Each composition used for a surface layer (C) which supplies the pellet for the said foaming layer (A) to a 90 mm extruder, supplies the pellet which consists of a composition for the said reinforcement layer (B) to a 65 mm extruder. The pellet made of the product is supplied to a 40 mm extruder and co-extruded and foamed from a T-die, whereby the reinforcing layer (B) is laminated on one side or both sides of the foamed layer (A), and further the surface layer (C) A laminated sheet having a 4 to 5 layer structure was manufactured.

<Manufacturing method of container>
The obtained laminated sheet was molded under the manufacturing conditions of an upper heater of 220 ° C., a lower heater of 210 ° C., and a cycle time of 12 seconds, having a partition, an opening size of 125 mm × 178 mm, a bottom size of 125 mm × 75 mm, a depth A rectangular food packaging container having a length of 30 mm was produced.

<Foaming ratio of the foam layer in the laminated sheet>
A small sample is cut from the laminated sheet, the cross section is observed with a microscope, and the thicknesses of the reinforcing layer (B) and the surface layer (C) are measured at three points of the sample, respectively, and the average value is obtained as the reinforcing layer (B). The thickness of the surface layer (C). Cut a square sample of 2 cm × 2 cm from the laminated sheet, after measuring the thickness t ₀ and weight, by water displacement method to measure the apparent density of the laminated sheet, calculated expansion ratio of the foam layer in the laminated sheet of the following formula did.
f = [ρ _A × t _A ] / [ρ ₀ × t ₀ − (ρ _B × t _B + ρ _C × t _C )]
Where f is the expansion ratio of the foam layer, ρ _A is the specific gravity of the solid component of the foam layer (A), t _A is the thickness (mm) of the foam layer (A), ρ ₀ is the apparent specific gravity of the laminated sheet, and t ₀ is The thickness of the laminated sheet, ρ _B is the specific gravity of the reinforcing layer (B), t _B is the thickness (mm) of the reinforcing layer (B), ρ _C is the specific gravity of the surface layer (C), and t _C is the surface layer (C). Represents thickness (mm). The foam layer thickness t _A is calculated from the formula t _A = t ₀ − (t _B + t _C ).

<Open cell ratio>
Five samples of 2 cm × 2 cm are randomly cut from the laminated sheet, and the weight is measured. This sample was immersed in water, allowed to stand for 5 minutes under a vacuum of 0.09 MPa or less, then taken out, thoroughly wiped off the moisture adhering to the surface and cross section, measured for weight after immersion in water under vacuum, and the open cell ratio was calculated from the following formula. .
F = (V ₂ / V) × 100 = {(M−m) / [m × (f−1) / S ₀ ]} × 100
Where F is the open cell percentage, V ₂ is the open cell volume (cm ³ ), V is the actual bubble volume (cm ³ ) of the foam, M is the sample mass (g) after evacuation, and m is before water immersion. Sample mass (g), f is the expansion ratio (times), and S ₀ is the specific gravity of the laminate solid component. In addition, the open cell rate of the molded container was set to the open cell rate of the container in the same manner as described above by randomly cutting five 2 cm × 2 cm samples from each part of the container.

<Drawdown during molding>
In the production of the container, the laminated sheet is heated by the upper and lower heaters, held for the molding cycle time without applying vacuum and pressure air, and then taken out as it is, and the slack in the central part is measured.

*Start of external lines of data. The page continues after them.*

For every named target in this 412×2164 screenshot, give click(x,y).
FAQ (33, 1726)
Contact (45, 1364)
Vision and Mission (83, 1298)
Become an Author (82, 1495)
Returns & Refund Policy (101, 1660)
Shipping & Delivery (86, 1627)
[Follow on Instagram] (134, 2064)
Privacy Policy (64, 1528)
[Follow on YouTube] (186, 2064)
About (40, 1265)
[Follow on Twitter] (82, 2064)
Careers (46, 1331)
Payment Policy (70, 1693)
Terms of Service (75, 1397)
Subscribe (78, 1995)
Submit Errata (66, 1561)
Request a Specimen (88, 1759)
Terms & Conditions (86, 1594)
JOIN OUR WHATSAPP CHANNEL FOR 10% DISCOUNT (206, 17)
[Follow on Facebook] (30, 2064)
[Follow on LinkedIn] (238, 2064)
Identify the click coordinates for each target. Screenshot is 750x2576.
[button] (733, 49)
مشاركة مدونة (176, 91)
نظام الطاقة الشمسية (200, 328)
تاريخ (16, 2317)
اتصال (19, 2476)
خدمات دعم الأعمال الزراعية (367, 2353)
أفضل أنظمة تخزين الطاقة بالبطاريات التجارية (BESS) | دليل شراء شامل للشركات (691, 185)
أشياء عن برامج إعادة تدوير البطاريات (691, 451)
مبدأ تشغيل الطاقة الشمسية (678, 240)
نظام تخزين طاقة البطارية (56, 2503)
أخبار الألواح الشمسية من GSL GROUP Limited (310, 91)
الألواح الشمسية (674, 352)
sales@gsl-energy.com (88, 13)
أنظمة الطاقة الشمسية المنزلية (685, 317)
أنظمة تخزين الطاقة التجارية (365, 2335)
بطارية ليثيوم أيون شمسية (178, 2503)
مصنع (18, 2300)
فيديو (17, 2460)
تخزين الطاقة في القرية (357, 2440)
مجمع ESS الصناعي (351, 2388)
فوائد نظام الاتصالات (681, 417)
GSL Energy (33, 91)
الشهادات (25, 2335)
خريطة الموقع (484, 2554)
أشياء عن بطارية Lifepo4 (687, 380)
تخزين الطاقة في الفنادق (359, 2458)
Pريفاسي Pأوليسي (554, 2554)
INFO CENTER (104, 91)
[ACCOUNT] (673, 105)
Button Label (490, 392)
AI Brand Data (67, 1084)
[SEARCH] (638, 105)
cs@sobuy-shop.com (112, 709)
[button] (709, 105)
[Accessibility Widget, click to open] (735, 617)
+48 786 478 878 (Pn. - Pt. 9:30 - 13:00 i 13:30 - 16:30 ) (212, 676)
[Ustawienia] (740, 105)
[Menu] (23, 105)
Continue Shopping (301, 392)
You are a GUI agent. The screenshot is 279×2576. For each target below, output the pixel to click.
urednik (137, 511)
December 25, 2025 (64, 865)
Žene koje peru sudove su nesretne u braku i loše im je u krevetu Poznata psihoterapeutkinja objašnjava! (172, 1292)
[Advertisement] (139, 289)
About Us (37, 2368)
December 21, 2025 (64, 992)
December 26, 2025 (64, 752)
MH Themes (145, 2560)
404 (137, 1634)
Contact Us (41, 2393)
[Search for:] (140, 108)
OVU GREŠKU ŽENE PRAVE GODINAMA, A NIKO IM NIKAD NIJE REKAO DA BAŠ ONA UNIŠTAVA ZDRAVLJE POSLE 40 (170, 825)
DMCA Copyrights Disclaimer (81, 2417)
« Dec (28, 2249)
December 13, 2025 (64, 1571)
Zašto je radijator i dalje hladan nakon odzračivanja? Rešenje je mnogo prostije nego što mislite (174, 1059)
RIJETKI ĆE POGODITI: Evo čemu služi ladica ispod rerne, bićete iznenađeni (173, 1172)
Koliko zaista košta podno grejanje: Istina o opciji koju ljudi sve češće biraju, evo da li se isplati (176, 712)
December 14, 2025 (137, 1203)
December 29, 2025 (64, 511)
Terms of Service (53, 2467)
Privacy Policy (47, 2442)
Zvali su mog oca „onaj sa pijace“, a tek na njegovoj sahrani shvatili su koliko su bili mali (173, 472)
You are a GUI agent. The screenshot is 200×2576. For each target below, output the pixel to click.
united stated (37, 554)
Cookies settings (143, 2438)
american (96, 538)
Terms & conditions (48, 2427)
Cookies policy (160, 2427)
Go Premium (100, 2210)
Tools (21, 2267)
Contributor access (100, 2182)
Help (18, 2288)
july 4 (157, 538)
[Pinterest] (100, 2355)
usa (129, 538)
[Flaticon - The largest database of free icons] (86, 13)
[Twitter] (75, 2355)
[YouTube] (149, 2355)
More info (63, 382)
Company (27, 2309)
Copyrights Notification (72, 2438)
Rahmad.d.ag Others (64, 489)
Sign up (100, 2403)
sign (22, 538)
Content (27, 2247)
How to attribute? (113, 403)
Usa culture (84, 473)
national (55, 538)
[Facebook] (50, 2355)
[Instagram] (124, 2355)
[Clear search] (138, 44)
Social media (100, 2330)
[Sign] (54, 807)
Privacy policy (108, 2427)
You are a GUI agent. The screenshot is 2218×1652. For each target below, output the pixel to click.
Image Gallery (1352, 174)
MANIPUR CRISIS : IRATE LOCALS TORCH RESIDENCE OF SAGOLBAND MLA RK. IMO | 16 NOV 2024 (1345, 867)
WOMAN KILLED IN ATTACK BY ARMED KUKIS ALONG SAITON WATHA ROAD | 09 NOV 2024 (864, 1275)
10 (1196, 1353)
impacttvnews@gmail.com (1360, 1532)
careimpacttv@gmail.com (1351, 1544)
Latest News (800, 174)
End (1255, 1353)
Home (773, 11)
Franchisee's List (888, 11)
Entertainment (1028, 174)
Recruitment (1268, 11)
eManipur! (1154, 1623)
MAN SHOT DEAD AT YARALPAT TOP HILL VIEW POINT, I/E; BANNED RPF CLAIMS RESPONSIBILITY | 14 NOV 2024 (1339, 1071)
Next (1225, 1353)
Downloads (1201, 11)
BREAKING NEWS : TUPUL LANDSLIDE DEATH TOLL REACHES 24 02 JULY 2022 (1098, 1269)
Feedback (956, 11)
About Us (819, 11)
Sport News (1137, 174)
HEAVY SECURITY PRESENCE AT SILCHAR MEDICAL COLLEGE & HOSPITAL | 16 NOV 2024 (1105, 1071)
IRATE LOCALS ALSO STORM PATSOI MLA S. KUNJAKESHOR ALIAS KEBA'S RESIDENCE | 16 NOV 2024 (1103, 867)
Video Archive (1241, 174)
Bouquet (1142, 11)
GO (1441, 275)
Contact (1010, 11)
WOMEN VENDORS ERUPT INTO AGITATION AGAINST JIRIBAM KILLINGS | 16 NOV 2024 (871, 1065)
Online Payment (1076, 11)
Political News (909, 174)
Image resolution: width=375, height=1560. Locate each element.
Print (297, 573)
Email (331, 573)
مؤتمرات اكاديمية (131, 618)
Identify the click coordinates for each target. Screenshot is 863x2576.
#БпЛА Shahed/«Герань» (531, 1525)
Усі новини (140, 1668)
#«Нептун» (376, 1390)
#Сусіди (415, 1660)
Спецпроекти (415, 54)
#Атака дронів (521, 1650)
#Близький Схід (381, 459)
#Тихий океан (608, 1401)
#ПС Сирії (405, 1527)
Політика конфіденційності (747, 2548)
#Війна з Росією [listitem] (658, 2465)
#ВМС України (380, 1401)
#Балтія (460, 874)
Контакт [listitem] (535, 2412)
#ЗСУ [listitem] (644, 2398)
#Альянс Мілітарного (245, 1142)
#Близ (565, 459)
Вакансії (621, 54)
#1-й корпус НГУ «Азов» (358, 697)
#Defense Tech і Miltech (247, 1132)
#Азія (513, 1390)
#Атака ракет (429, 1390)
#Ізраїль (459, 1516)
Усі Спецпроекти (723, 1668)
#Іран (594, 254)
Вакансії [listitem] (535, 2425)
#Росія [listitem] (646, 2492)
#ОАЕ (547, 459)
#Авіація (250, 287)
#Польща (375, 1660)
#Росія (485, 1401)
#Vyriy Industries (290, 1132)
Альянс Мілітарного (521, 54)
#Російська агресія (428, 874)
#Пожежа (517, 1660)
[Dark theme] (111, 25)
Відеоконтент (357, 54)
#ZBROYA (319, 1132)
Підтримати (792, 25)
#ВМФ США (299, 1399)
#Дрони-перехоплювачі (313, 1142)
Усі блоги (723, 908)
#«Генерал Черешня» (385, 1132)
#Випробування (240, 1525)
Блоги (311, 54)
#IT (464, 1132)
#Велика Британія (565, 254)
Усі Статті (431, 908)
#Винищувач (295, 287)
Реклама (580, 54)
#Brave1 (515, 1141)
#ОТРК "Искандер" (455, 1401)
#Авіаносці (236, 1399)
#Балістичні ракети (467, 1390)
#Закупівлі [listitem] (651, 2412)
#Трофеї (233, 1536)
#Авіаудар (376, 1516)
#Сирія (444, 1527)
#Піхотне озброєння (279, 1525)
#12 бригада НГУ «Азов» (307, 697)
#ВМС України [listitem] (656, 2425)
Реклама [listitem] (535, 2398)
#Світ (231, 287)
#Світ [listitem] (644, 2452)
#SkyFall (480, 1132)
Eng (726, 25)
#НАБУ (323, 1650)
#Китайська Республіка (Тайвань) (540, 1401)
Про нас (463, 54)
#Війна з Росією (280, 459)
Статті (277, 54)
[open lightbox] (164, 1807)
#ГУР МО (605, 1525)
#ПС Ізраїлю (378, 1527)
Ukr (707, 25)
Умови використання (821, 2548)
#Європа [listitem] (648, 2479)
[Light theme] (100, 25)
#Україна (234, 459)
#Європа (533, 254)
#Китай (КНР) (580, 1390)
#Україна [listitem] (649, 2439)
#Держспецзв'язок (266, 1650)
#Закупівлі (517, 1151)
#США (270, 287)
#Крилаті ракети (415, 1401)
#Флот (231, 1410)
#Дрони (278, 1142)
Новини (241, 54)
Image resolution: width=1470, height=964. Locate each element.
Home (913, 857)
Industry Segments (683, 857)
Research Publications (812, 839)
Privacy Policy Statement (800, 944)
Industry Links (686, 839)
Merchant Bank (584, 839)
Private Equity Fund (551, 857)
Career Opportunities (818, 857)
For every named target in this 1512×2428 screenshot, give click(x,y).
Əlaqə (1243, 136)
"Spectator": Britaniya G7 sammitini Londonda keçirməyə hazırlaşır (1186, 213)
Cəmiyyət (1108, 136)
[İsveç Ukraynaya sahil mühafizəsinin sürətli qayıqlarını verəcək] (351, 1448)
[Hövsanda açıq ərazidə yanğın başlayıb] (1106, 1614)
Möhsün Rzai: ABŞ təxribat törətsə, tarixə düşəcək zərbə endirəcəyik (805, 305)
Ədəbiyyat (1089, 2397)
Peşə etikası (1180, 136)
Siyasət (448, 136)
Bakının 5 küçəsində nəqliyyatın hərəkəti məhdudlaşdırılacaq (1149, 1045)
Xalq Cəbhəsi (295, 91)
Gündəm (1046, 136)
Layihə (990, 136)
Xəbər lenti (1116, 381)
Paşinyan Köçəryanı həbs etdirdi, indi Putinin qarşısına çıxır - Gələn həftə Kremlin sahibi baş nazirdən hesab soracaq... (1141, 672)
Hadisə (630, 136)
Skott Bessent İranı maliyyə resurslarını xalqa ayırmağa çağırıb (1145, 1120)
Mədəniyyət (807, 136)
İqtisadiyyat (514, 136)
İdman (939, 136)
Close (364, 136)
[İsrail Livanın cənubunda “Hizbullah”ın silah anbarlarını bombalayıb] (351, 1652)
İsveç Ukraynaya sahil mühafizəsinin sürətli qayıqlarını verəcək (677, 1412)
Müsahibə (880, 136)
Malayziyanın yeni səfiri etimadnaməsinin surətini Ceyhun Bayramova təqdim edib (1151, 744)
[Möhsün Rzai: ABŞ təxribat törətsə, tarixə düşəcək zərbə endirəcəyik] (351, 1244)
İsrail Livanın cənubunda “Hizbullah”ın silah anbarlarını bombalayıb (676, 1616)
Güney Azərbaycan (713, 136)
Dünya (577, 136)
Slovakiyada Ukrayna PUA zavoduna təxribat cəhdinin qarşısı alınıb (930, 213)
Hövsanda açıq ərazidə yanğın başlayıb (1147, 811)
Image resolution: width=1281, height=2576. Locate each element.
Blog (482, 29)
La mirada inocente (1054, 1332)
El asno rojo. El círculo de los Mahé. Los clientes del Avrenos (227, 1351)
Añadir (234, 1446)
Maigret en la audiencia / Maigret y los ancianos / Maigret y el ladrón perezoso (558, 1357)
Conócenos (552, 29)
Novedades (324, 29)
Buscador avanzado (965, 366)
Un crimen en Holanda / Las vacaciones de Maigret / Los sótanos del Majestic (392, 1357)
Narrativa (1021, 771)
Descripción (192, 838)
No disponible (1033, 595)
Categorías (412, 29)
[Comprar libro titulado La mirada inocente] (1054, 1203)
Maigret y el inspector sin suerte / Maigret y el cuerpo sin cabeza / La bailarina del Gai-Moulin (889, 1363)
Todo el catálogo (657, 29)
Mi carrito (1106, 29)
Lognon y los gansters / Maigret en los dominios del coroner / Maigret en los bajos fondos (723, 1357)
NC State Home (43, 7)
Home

<Bending strength of laminated sheet>
Using Autograph AG-1 (manufactured by Shimadzu Corporation), a test piece width of 25 mm × length 50 mm was set to 20 mm between fulcrums, and the center of the test piece was pressed at a speed of 100 mm / min with a jig. In MD, the longitudinal direction of the test piece was the longitudinal direction of the laminated sheet, and TD was the direction orthogonal to MD.

<Measurement of density of laminated sheet>
Samples having a diameter of 10 mm are cut out from five positions in the width direction of the sheet, the mass and thickness are measured, the density is calculated, and the average value is taken as the sheet density.

<Height and strength>
A container molded on Autograph AG-1 (manufactured by Shimadzu Corporation) was placed face down, an acrylic plate was placed on the entire bottom surface of the container, and the strength at which the container was buckled was measured by compressing the center at a speed of 100 mm / min.

<Thickness structure by sheet layer>
-The sheet was cut in the thickness direction at right angles to the extrusion direction, and the thickness of each layer was measured at 10 points equally in the width direction of the sheet using a digital microscope (VH8000 manufactured by Keyence Corporation), and the average value was expressed. .

<Surface roughness of laminated sheet 10-point average roughness Rz>
Based on JISB0601-1994, Rz was measured at a measurement length of 4 mm in the sheet flow direction and transverse direction at 5 points in the sheet width direction using SJ-400 manufactured by Mitutoyo, and the average value was obtained. .
A value obtained by adding the height Pi from the average line to the highest peak and the depth Vi from the deepest valley bottom to Rz was calculated as a roughness value Rz = (Z1 + Z2 + Z3 + Z4 + Z5) / 5.

<Tensile test in thermostatic chamber>
Take a test piece in the direction of sample flow (MD), use Autograph UA-X-TN (manufactured by Shimadzu Corporation with high-temperature bath), and perform a tensile test at each temperature of 100 ° C and 110 ° C. Test force, tensile strength, and elastic modulus were determined.
Tensile speed: 100 [mm / min].
Number of implementations: n = 5
Time in the thermostatic chamber: 50 seconds

<Molded container>
The molded container was a rectangular tray having an opening of 125 mm × 178 mm, a bottom of 75 mm × 125 mm, and a height of 30 mm.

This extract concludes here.